Sibahle Zwane: Meet the 10-year-old human calculator

Ten-year-old Sibahle Zwane has the rare ability to calculate maths sums off the top of his head.
Ten-year-old Sibahle Zwane has the rare ability to calculate maths sums off the top of his head.
Image: Kabelo Mokoena

Sibahle Zwane is a 10-year old grade 4 maths genius and a businessman in the making through his amazing talent.

With a remarkable ability to work out huge numbers in his head, he goes around the Lehae neighbourhood near Lenasia making a quick buck from shocked strangers.

His mom Mbali Zwane says she was surprised when she saw videos of her son making money from his maths skills trending on Facebook.

"I couldn't believe he was doing this. One man sought my permission before posting it. Sibahle tells me he goes to the park, asks random strangers if they know their maths. And then he says 'well ask me'. When they throw big numbers at him - whether to add, subtract, multiply - he gets the answer spot on."

For every right answer, the young genius charges R2. "I've seen this boy come home with R100 or R200 notes which he then gives to his grandfather to keep for him," says Zwane.

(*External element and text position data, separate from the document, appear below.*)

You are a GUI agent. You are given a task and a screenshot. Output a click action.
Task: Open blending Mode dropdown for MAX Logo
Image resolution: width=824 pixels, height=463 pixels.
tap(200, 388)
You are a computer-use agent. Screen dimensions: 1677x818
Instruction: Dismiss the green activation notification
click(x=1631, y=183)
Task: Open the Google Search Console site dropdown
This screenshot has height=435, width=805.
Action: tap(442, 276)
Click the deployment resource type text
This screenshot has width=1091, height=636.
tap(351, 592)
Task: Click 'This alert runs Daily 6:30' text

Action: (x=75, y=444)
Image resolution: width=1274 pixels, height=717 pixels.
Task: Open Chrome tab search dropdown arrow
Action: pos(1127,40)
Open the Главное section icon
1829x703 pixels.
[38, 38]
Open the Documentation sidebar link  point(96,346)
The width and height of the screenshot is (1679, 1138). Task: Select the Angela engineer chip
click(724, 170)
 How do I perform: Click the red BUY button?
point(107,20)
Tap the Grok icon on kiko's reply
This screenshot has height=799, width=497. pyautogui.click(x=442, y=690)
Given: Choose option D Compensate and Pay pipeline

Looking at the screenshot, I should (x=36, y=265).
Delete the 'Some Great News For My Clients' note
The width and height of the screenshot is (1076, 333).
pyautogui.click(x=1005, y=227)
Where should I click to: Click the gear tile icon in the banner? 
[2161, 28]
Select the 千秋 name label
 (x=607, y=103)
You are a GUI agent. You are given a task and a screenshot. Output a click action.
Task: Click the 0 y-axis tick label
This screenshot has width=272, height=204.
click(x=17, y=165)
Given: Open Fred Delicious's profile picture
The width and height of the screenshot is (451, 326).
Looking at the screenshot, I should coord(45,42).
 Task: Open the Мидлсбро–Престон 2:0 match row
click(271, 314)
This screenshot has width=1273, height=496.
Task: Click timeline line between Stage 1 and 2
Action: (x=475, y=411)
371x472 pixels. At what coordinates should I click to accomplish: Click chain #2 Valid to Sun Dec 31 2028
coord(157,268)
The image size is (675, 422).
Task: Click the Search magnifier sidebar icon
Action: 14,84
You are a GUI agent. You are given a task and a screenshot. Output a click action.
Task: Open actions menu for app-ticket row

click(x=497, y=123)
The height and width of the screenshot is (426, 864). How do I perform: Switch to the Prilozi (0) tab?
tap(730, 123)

We meet Sibahle at the Olifantsvlei Primary School in Eikenhof, and the little boy comes across initially as timid.

But, in the presence of his mom and principal, he soon settles down. He admits that he finds it difficult to be on the ball when he is under pressure as he struggles to tally the first sum we throw at him.

He bites on his fist as he works out the calculations in his head and after a few minutes, he happily answers all the sums correctly.

Zwane, a 28-year-old, single and unemployed mother of two, says his gift was first picked up when he was in grade 2, and his teachers told her he had a unique ability with numbers.

"If I had the means, I would send him to a place where they will be able to help him nurture this gift. I have applied for scholarships and hope something positive happens," she said.

Zwane said he is generally less focused on other subjects and often gets lazy doing them, but not with numbers.

Sibahle is unable to articulate how he does what he does. "I just see the numbers in my head. I like numbers more than anything else," said Sibahle adding he hopes to become a pilot one day.